Temos, pois, um enquadramento jurídico claro que nos conduz a concluir que (também) se alcança a promoção da saúde através do desporto. Nesse sentido, é imperioso que a prossecução das políticas públicas do desporto e da saúde se complementem e harmonizem. Mais: não se trata de uma opção do legislador, mas sim de uma obrigação, de um dever do Estado, de concretização de normas constitucionais, sob pena de este falhar, por omissão.

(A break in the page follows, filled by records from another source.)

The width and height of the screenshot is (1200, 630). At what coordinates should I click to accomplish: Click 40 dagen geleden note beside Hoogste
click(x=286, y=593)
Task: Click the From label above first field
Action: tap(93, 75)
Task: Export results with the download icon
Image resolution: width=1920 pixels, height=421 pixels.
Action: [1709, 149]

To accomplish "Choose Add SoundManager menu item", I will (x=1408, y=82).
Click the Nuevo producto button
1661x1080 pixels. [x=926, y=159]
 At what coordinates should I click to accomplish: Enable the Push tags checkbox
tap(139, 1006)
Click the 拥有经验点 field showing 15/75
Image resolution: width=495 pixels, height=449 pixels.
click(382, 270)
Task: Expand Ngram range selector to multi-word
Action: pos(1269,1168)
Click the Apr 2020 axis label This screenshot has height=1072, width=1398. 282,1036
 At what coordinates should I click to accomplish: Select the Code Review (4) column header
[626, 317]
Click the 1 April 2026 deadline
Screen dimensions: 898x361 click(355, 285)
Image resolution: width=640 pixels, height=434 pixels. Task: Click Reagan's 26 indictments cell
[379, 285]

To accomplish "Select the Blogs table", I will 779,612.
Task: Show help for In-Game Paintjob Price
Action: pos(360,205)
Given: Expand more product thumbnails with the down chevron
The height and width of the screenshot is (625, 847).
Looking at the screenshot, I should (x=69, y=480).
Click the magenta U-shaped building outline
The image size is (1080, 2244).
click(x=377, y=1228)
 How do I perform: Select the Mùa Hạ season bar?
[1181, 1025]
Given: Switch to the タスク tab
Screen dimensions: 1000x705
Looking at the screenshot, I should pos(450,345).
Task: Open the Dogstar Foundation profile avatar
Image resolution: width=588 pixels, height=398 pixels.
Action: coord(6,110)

O Estado tem o dever de promover as condições económicas, sociais e culturais necessárias a uma vida saudável; como salienta Rui Medeiros (2017), exige-se “(…) do Estado prestador a adoção de condutas ativas no sentido da sua promoção, da prevenção e do combate à doença”. É verdade que o Estado nos últimos anos tem atuado, devendo reconhecer-se que a “Promoção da Atividade Física” é uma das áreas nas quais a Direção-Geral de Saúde vem desenvolvendo “programas de saúde”, no âmbito do “Plano Nacional de Saúde” e realçar o facto de estarem a ser promovidos “projetos-piloto e o seu acompanhamento e avaliação, com o objetivo de reforçar a integração da promoção da atividade física nos cuidados de saúde no SNS”. Enfatize-se também o Plano Nacional de Saúde – Revisão e Extensão a 2020, em que uma das propostas é “o reforço de estratégias intersectoriais que promovam a saúde, através da minimização de fatores de risco”, entre os quais a “ausência de atividade física”, para além da Estratégia Nacional para a Promoção da Atividade Física, da Saúde e do Bem-Estar (ENPAF 2016-2025). Tudo parece, portanto, convergir num propósito comum, mas que sempre permanecerá incompleto e, acima de tudo, e salvo melhor opinião, ilegal e inconstitucional, se não se traduzir também num regime fiscal adequado: para os utentes, para os profissionais e para proprietários/quem explora as infraestruturas desportivas. Haja, pois, coragem, coerência e ação. Para que, como se diz na gíria popular, “bata a bota com a perdigota”.